*Set task a:* In the transaction tax article, which businesses does the text say will attract more tax than others?

*Selected excerpt:*

-- start --

The Next Bug: "Transaction Tax"


Those who have little or no grounding in theory and practice of public finance are busy advising government on taxation.They are now busy lobbying the goverment for replacement of "the complex income tax"  with  "a simple transaction tax". Those very self-styled “experts” who have little understanding of how a real economy works have succeeded in advising the government on vital monetary policy and created a mess which is dragging the economy to a totally avoidable low, not to speak of the inherent injustice and misery that it has heaped on the poorer sections of the people in whose interest the measures were advertised to be taken.

A lot has been written about the latter and a lot more can be said. The purpose of this article is to analyse the former before events overtake us and land us in another and even more permanent economic mess.


Much will depend on how one defines a transaction. If one defines it to eschew multiple- point incidence inflating the tax burden and relate it to a rational economic base, it will tend to become income or value- added tax i.e. you go back where you started to look for a “radical” alternative.

On the other hand, if, in paramount pursuit of “recording” the trajectory of money-flows and taking a cut at every turn, the definition is left too wide, it will introduce arbitrariness or unintended distortions in efficient use of resources. Businesses characterised by multiplicity of transactions will attract more tax than others.

Wholesalers may attract lesser tax burden than retailers; vertically integrated industries may be taxed less than those not so integrated; monopolies may fare better than units characterised by a competitive structure; automated industries too may fare better than the labour intensive units.

Paradoxically, a transaction tax may result in greater resort to cash to aggregate bank transactions, large cash being drawn in one transaction and used for subsequent disaggregated,smaller cash transactions which will not attract transaction tax.

Arbitrage business may develop to aggregate and disaggregate transactions through “netting” of cross-transactions and using cash for residual settlement. For example, A owing to B and B owing to C : A can net the transaction by directly paying to C, thereby reducing two transactions to one and even avoiding the last one by residual cash payment. Netting will tend to reduce the total value of transactions. It will also tend to reduce the number of transactions.

-- end --

*Data supplied:*
-- start --

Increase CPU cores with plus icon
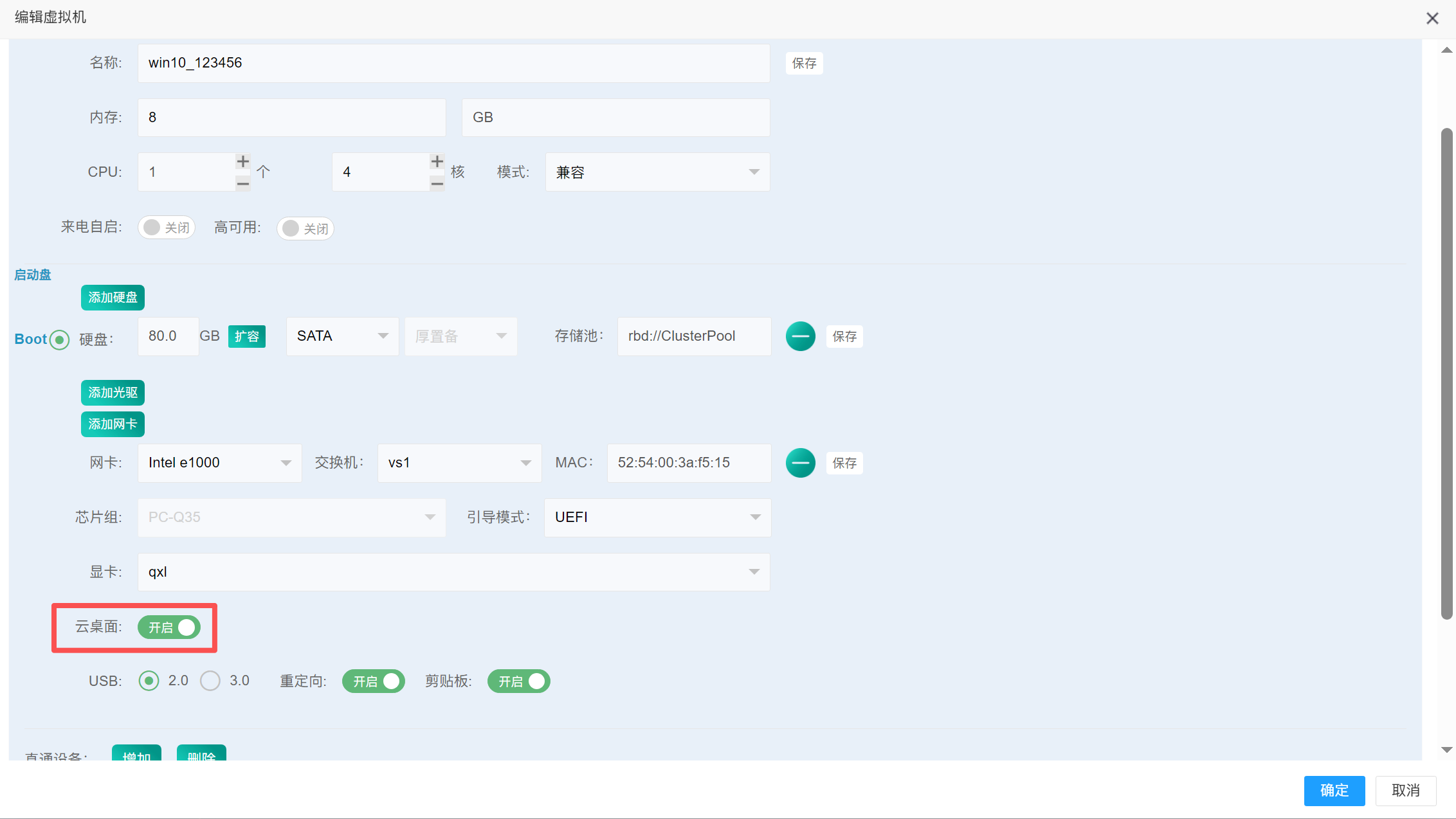437,161
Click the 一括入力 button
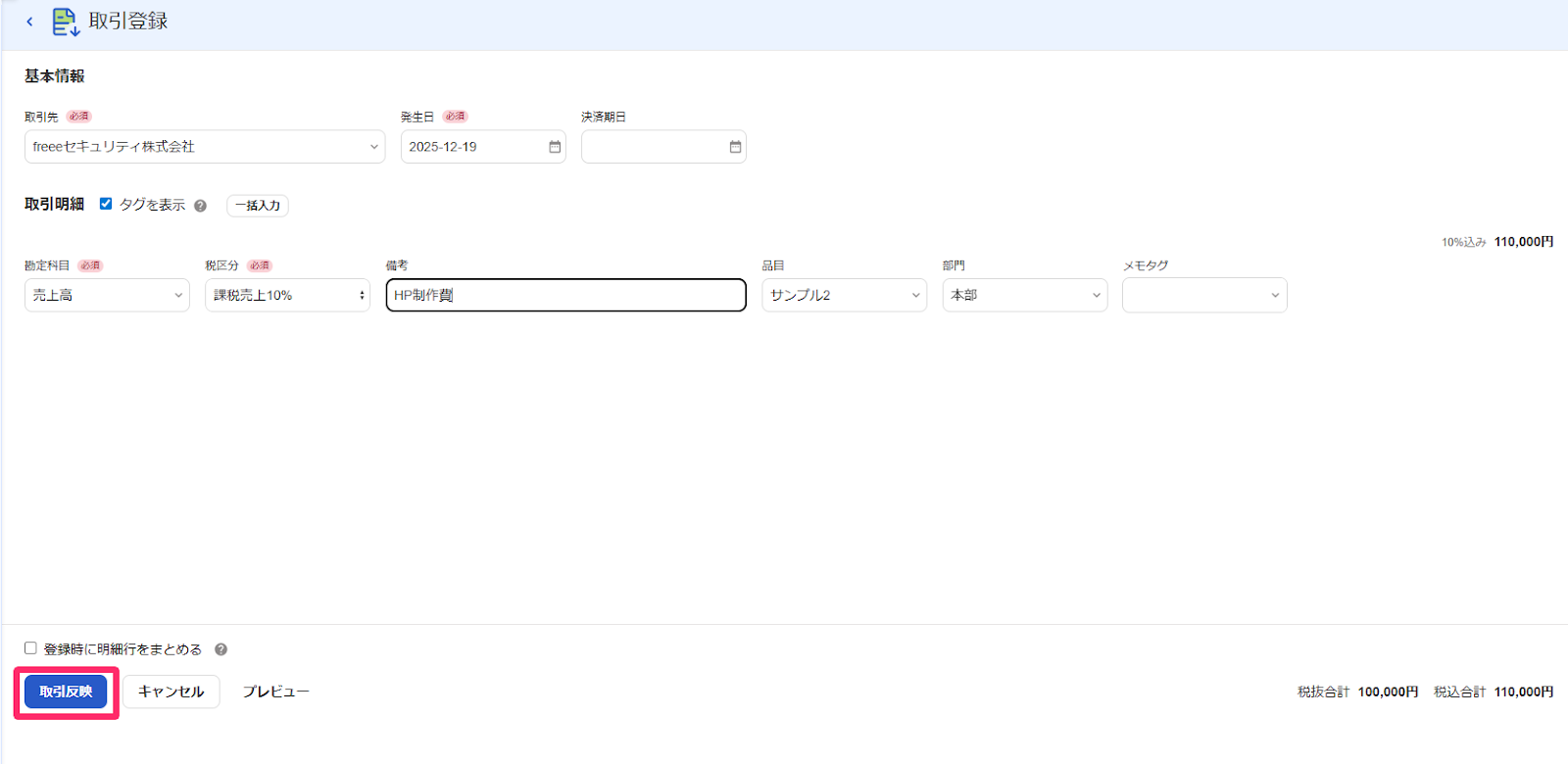The width and height of the screenshot is (1568, 764). pyautogui.click(x=258, y=206)
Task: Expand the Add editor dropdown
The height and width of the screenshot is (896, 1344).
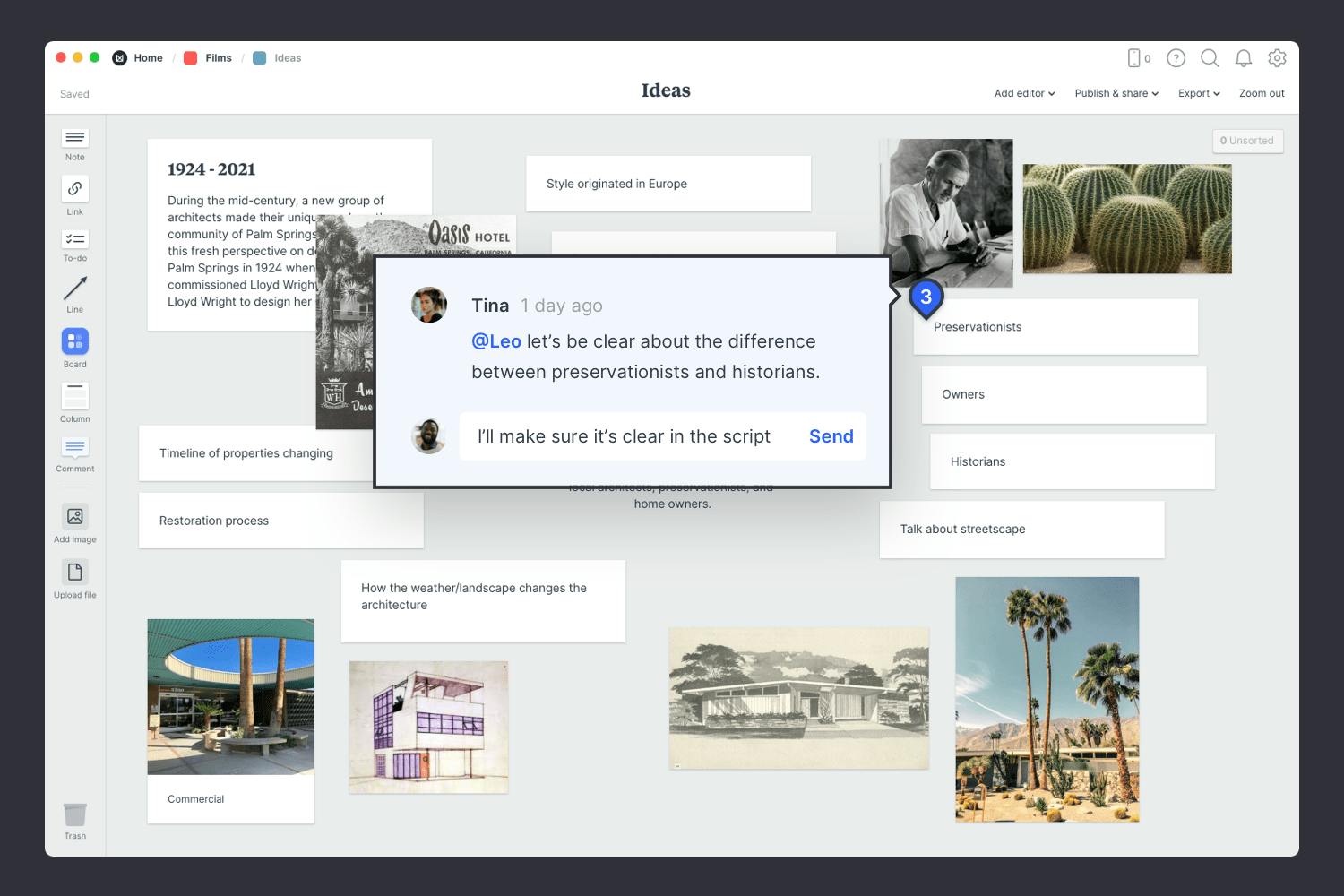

-- end --

*Set task b:* Format every line of the records above as a JSON list of strings, one string per line, skipping blank lines and leaving out the pictures.

*Correct answer a:* Businesses characterized by a multiplicity of transactions.

*Correct answer b:*
[
  "Increase CPU cores with plus icon",
  "437,161",
  "Click the 一括入力 button",
  "The width and height of the screenshot is (1568, 764). pyautogui.click(x=258, y=206)",
  "Task: Expand the Add editor dropdown",
  "The height and width of the screenshot is (896, 1344)."
]